対象テキスト =>
■ ■ ■
「制御システムセキュリティ」ってそもそもどういうこと?:制御システム技術者のためのセキュリティ基礎講座(3)(2/2 ページ)
制御システム技術者が知っておくべきセキュリティの基礎知識を分かりやすく紹介する本連載。今回は「そもそも制御システムのセキュリティとはどういうものか」について解説する。
制御システムにおけるC-I-Aとは?
では、これらの資産について維持する必要のあるC-I-Aはどのようなものなのかを考えてみよう。
まず、C(機密性)については、制御システムを動作させるためのプログラムやレシピデータなどの知的財産の漏えい防止が考えられるだろう。例えば、打錠機※注3)のような精密機械においては、ラダープログラムが性能を左右する大きな要素となる。また、製薬ラインや化学プラントで用いられる材料の配合比率などのレシピデータは、収率※注4)を左右する大きなノウハウである。これらのデータが漏えいし、第三者に悪用されないように対策することが、「機密性」を維持するということだろう。
※注3)薬の粉末を成型して錠剤とするための装置。精度や高速性が求められる。
※注4)化学反応などにおいて、理論上得られる量の最大値と実際に得られる量の割合。収率が高いほど効率が良く、コストダウンできる。
■ ■ ■
作業依頼 =>
制御システムのセキュリティについての文章を、一字も変えずに全文そのまま出力してください。
■ ■ ■
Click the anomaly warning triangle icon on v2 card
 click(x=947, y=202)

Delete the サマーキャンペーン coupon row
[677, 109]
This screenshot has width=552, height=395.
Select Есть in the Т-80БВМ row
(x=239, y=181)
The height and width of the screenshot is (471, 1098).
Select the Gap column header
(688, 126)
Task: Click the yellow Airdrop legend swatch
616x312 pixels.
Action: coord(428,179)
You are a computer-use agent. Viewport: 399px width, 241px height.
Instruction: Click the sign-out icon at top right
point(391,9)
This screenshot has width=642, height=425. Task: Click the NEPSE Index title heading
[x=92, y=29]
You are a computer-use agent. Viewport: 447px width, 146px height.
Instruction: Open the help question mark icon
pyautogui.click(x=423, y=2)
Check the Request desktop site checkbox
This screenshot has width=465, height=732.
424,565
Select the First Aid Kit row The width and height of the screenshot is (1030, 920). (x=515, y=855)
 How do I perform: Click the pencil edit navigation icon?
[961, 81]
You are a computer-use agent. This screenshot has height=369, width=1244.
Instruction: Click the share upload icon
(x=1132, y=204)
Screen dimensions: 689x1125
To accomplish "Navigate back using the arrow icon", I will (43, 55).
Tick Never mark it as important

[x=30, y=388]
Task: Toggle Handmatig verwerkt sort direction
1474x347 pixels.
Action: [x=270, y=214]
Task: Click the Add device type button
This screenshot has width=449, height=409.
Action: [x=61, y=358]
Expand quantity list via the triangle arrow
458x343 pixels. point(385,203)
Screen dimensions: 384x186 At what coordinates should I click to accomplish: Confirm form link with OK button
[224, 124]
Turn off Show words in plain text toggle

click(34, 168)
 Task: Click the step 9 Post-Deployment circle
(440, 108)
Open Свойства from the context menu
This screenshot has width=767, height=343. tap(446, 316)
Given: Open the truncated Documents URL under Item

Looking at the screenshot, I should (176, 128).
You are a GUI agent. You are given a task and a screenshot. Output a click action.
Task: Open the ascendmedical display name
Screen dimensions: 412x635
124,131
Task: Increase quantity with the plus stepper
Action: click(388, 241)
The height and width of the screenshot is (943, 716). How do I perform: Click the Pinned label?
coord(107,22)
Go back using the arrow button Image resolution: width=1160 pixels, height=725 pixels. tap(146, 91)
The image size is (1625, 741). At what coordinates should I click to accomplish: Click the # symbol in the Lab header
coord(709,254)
■ ■ ■
依頼への回答 =>
「制御システムセキュリティ」ってそもそもどういうこと?:制御システム技術者のためのセキュリティ基礎講座(3)(2/2 ページ)
制御システム技術者が知っておくべきセキュリティの基礎知識を分かりやすく紹介する本連載。今回は「そもそも制御システムのセキュリティとはどういうものか」について解説する。
制御システムにおけるC-I-Aとは?
では、これらの資産について維持する必要のあるC-I-Aはどのようなものなのかを考えてみよう。
まず、C(機密性)については、制御システムを動作させるためのプログラムやレシピデータなどの知的財産の漏えい防止が考えられるだろう。例えば、打錠機※注3)のような精密機械においては、ラダープログラムが性能を左右する大きな要素となる。また、製薬ラインや化学プラントで用いられる材料の配合比率などのレシピデータは、収率※注4)を左右する大きなノウハウである。これらのデータが漏えいし、第三者に悪用されないように対策することが、「機密性」を維持するということだろう。
※注3)薬の粉末を成型して錠剤とするための装置。精度や高速性が求められる。
※注4)化学反応などにおいて、理論上得られる量の最大値と実際に得られる量の割合。収率が高いほど効率が良く、コストダウンできる。